By Coverys Risk Management

The healthcare industry has experienced a major shift related to where patients receive healthcare services. Many services traditionally provided in acute care and inpatient settings have moved to ambulatory care settings, such as surgery centers and physician offices. With this shift comes the need to redouble our efforts to ensure that the standards for patient safety are as high at outpatient facilities and physician offices as they are at hospitals. One area of key concern is infection prevention and control.

According to the Centers for Disease Control and Prevention (CDC), more than three-fourths of all operations in the U.S. are performed on an outpatient basis, and the total number of physician office visits each year is nearly one billion. It’s important to acknowledge that ambulatory care settings may not have the same resources as hospitals with respect to supporting and implementing infection prevention and control practices. This disparity in resources and infrastructure can lead to outbreaks and other adverse events.
What steps can your facility or practice take to improve its ability to control and prevent infection? 

Infection Prevention and Control: Plan, Policies, and Procedures

Having appropriate policies and procedures for infection prevention and control is a requirement under OSHA and CMS. In order to develop policies/procedures, it is important for your practice to assess the types of services you offer and tailor your policies to the services, addressing necessary precautions and preventive activities. 

At a minimum, there should be a written infection prevention and control plan that reflects the existing evidence-based guidelines from the CDC and the Healthcare Infection Control Practices Advisory Committee (HICPAC). This plan should be readily accessible to staff at all times and should include, but not necessarily be limited to, the following:
  • Written infection prevention and control policies, procedures, and exposure control plans that are appropriate to the services provided and rooted in evidence-based guidelines, regulations, and/or standards
  • A standard precautions policy that addresses hand hygiene; respiratory hygiene and cough etiquette; personal protective equipment (PPE); safe injection practices and sharps safety;  waste prevention; and cleaning and disinfection of devices and environmental surfaces
  • Medication storage and handling
  • Risk of exposure determinations, according to job classification
  • Staff training and education on the principles of infection prevention and control
  • Hepatitis and tuberculosis (TB) screening for all staff members
  • Procedures and follow-up for exposure to bloodborne pathogens
  • OSHA record keeping for any bloodborne exposures
  • Transmission-based precautions (e.g., ways to identify potentially infectious patients; precautions for contact, airborne, and droplet exposures) and appropriate PPE needed to protect staff members and patients
  • Reporting requirements of local and/or state health departments regarding reportable diseases, clusters of infections, and outbreaks
Standard and Transmission Precautions in Outpatient Settings

All ambulatory care and outpatient settings should have policies and procedures covering the basics for standard precautions to be followed for all patients and all settings. These include hand hygiene, respiratory hygiene, personal protective equipment, and safe injection practices.

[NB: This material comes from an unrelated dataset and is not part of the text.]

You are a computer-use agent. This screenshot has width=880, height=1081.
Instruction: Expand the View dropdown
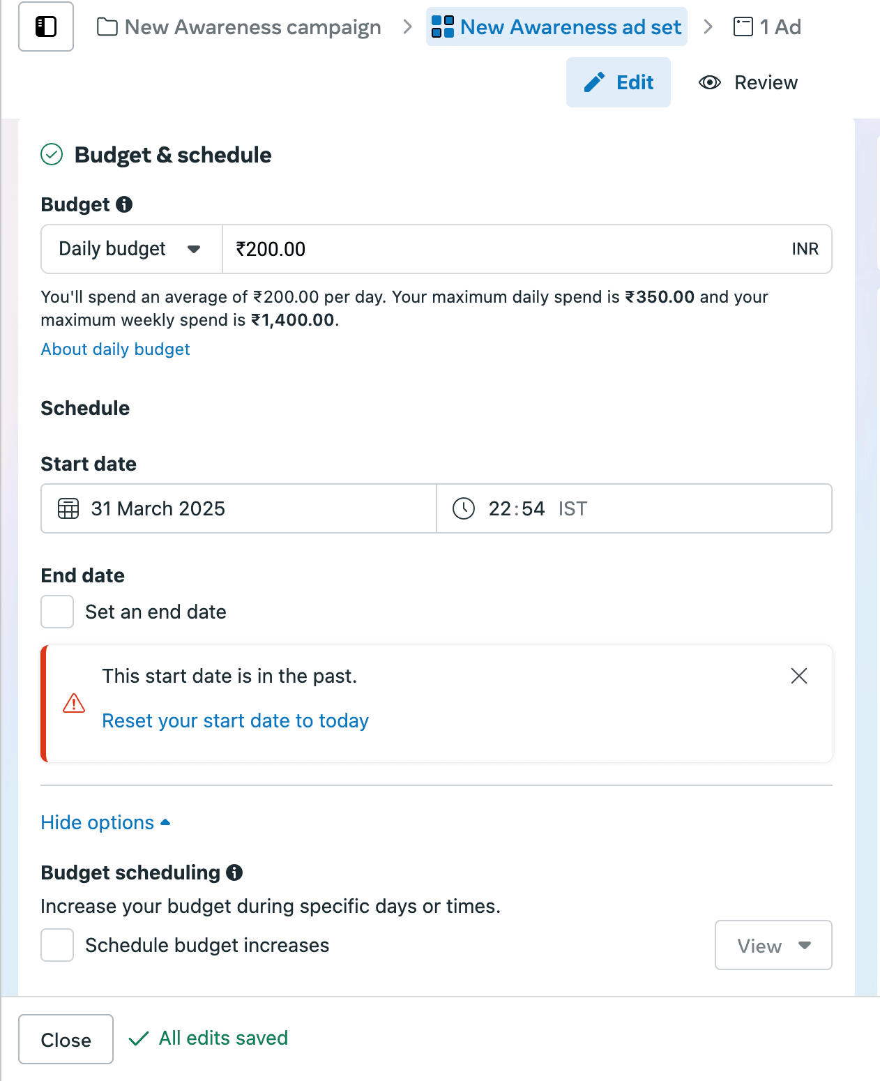click(773, 945)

For transmission precautions, the CDC acknowledges that “in these [outpatient] settings, adapting transmission prevention guidelines is challenging because patients remain in common areas for prolonged periods waiting to be seen by a healthcare provider.” Screening for potentially infectious conditions, especially respiratory infections, must be done at the beginning of each patient’s visit to your facility, and appropriate and timely control measures (e.g., respiratory hygiene, transmission-based precautions) should be implemented, including providing an immediate location for potentially contagious patients to wait (e.g., an exam room or a “sick child waiting area” at a pediatrician’s office).

Cleaning, Disinfection, and Sterilization

Appropriate cleaning, disinfection, sterilization, and storage of clean and contaminated equipment is important in limiting infections related to reusable patient care equipment. Clearly written policies and procedures should be in place for cleaning, disinfecting, sterilizing, and storage of clean and contaminated instruments in your practice.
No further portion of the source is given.